* EXERCISE *
Only the lines that include "agent" should be copied from the data below.
TASK MATERIAL START
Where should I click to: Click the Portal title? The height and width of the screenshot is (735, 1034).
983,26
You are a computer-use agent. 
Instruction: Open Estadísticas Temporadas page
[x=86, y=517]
TASK MATERIAL END
TASK MATERIAL START
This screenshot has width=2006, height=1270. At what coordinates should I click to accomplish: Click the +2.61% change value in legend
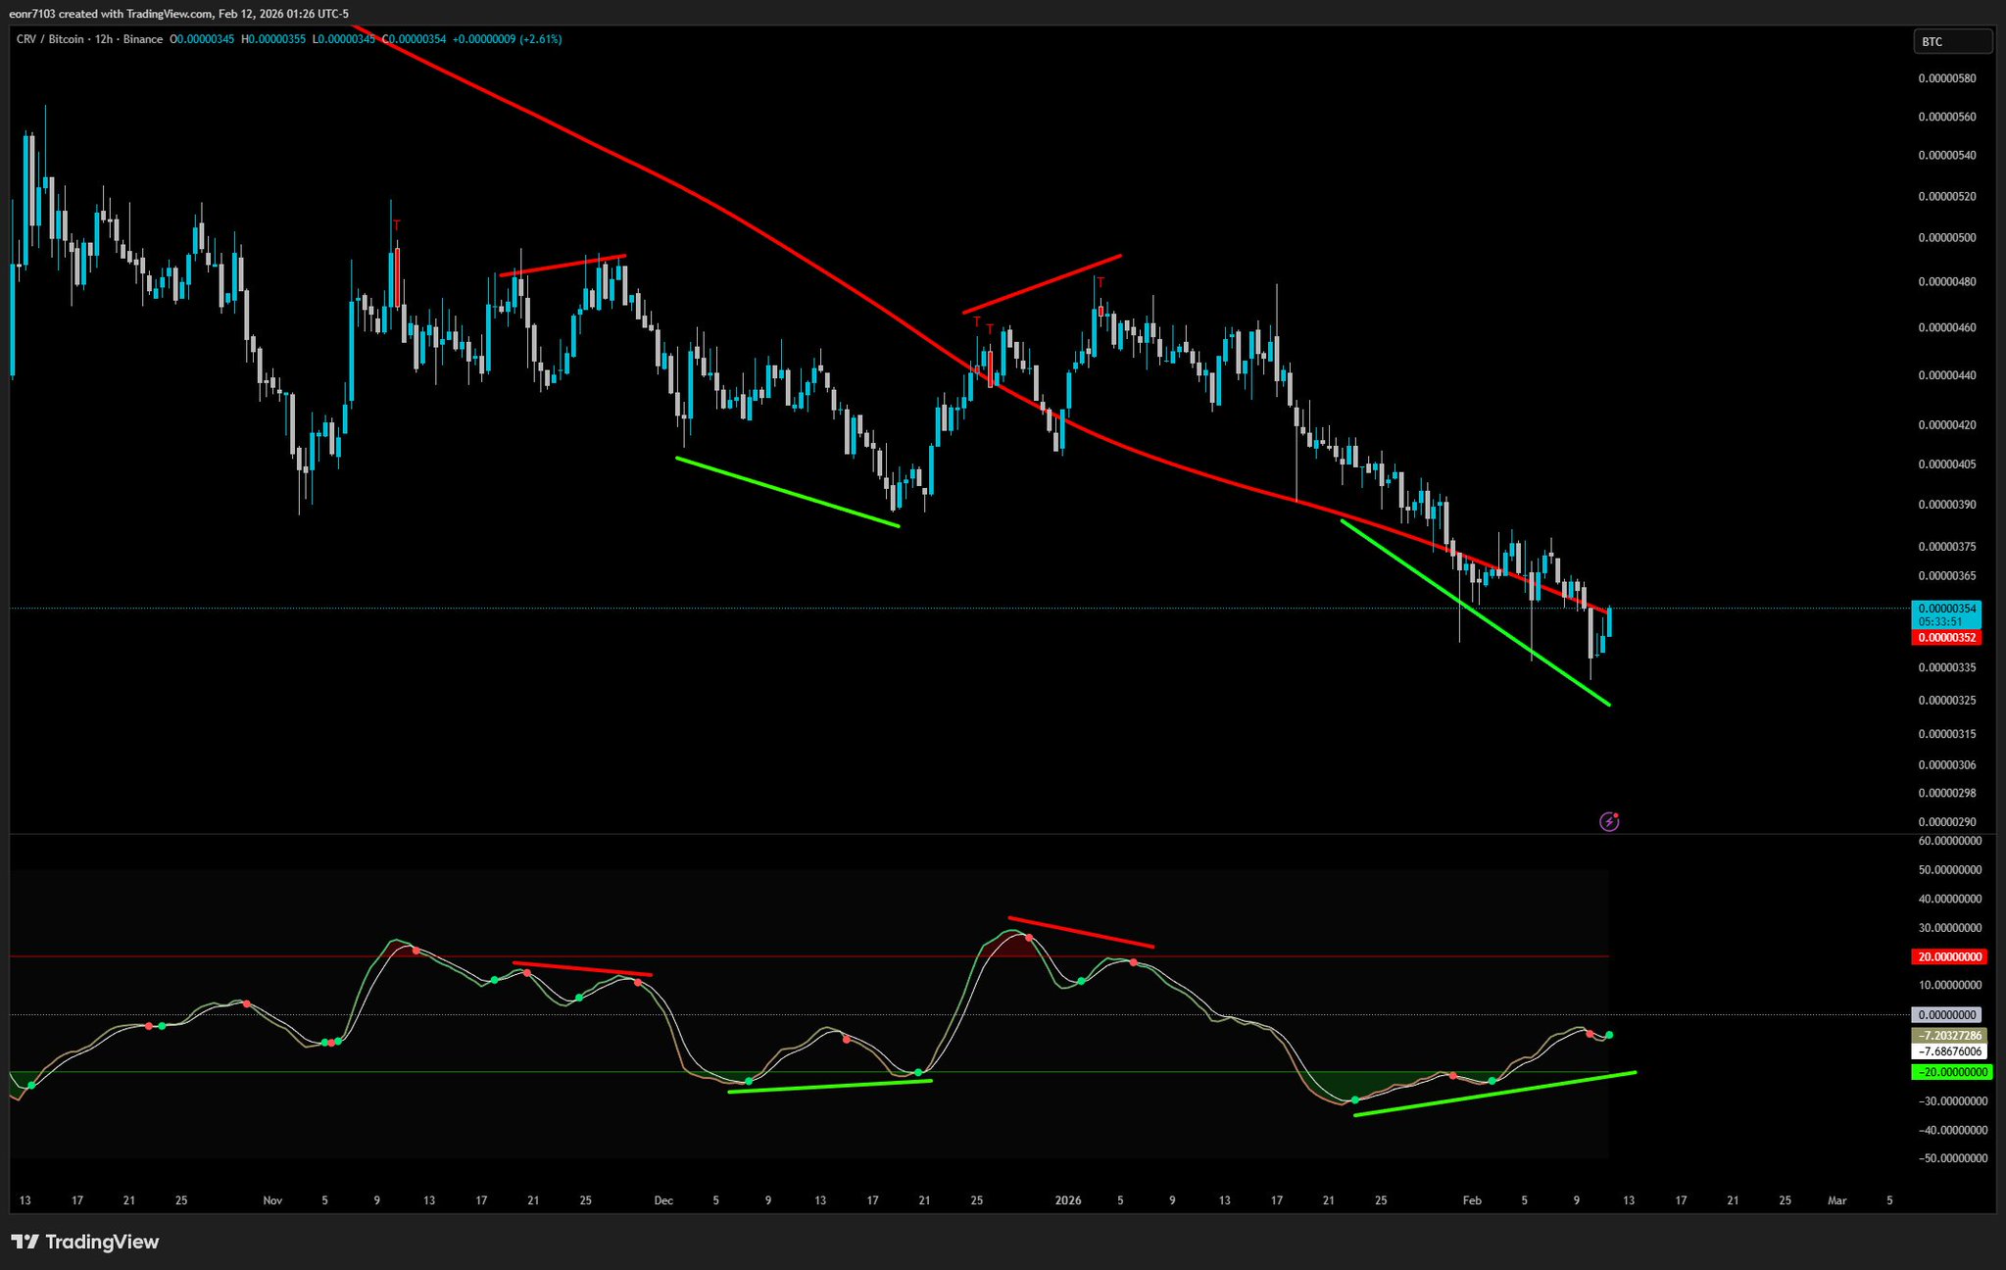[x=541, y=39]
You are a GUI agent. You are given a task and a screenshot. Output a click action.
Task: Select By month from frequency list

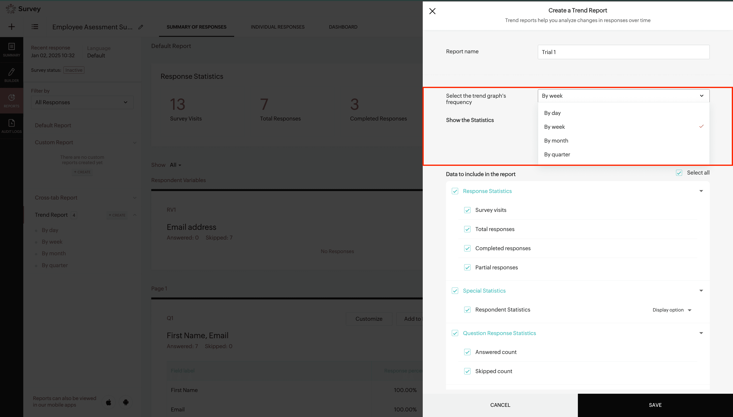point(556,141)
TASK MATERIAL END
* SOLUTION TO THIS PROBLEM *
You are a computer-use agent. 
You are a GUI agent. You are given a task and a screenshot. Output a click action.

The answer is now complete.